SECURITIES AND EXCHANGE COMMISSION

Washington, D.C. 20549

 

FORM 8-K

 

CURRENT REPORT

Pursuant to Section 13 or 15(d) of the Securities Exchange Act of 1934

 

Date of Report (Date of earliest event reported): August 14, 2023 (August 8, 2023)

 

Optimus Healthcare Services, Inc.

(Exact Name of Registrant as Specified in Its Charter)

 

Florida   333-261849   65-0181535

(State or other jurisdiction

of incorporation)

 

(Commission File Number)

 

(IRS Employer

Identification No.)

 

1400 Old Country Road, Suite 306

Westbury, New York

 

 

11590

(Address of Principal Executive Offices)   (Zip Code)

 

(516) 806-4201

(Registrant’s Telephone Number, Including Area Code)

 

Not Applicable

(Former Name or Former Address, if Changed Since Last Report)

 

Check the appropriate box below if the Form 8-K filing is intended to simultaneously satisfy the filing obligation of the registrant under any of the following provisions (see General Instruction A.2. below):

 

Written communications pursuant to Rule 425 under the Securities Act (17 CFR 230.425)

 

Soliciting material pursuant to Rule 14a-12 under the Exchange Act (17 CFR 240.14a-12)

 

Pre-commencement communications pursuant to Rule 14d-2(b) under the Exchange Act (17 CFR 240.14d-2(b))

 

Pre-commencement communications pursuant to Rule 13e-4(c) under the Exchange Act (17 CFR 240.13e-4(c))

 

Securities registered pursuant to Section 12(b) of the Act: None.

 

Indicate by check mark whether the registrant is an emerging growth company as defined in Rule 405 of the Securities Act of 1933 (§230.405 of this chapter) or Rule 12b-2 of the Securities Exchange Act of 1934 (§240.12b-2 of this chapter).

 

Emerging growth company 

 

If an emerging growth company, indicate by check mark if the registrant has elected not to use the extended transition period for complying with any new or revised financial accounting standards provided pursuant to Section 13(a) of the Exchange Act.

 

 

 

 

 

 

Item 5.02. Departure of Directors or Certain Officers; Election of Directors; Appointment of Certain Officers; Compensatory Arrangements of Certain officers

 

On August 8, 2023, Jeff Gudin and James Hartmann resigned as directors of Optimus Healthcare Services, Inc. (the “Company”), effective immediately.

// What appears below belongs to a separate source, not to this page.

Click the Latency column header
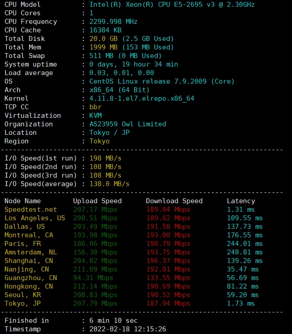Image resolution: width=292 pixels, height=334 pixels. (x=241, y=201)
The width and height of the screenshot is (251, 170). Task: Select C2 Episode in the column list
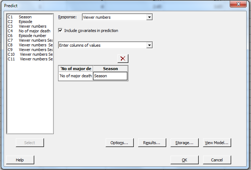25,22
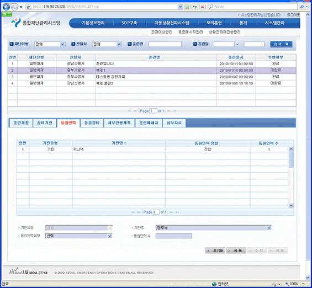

There was no disagreement or dispute between either Dr. Gudin or Mr. Hartmann and the Company which led to his respective resignation.

 

On August 10, 2023, John Sganga resigned as a director of the Company, effective immediately. There was no disagreement or dispute between Mr. Sganga and the Company which led to his resignation.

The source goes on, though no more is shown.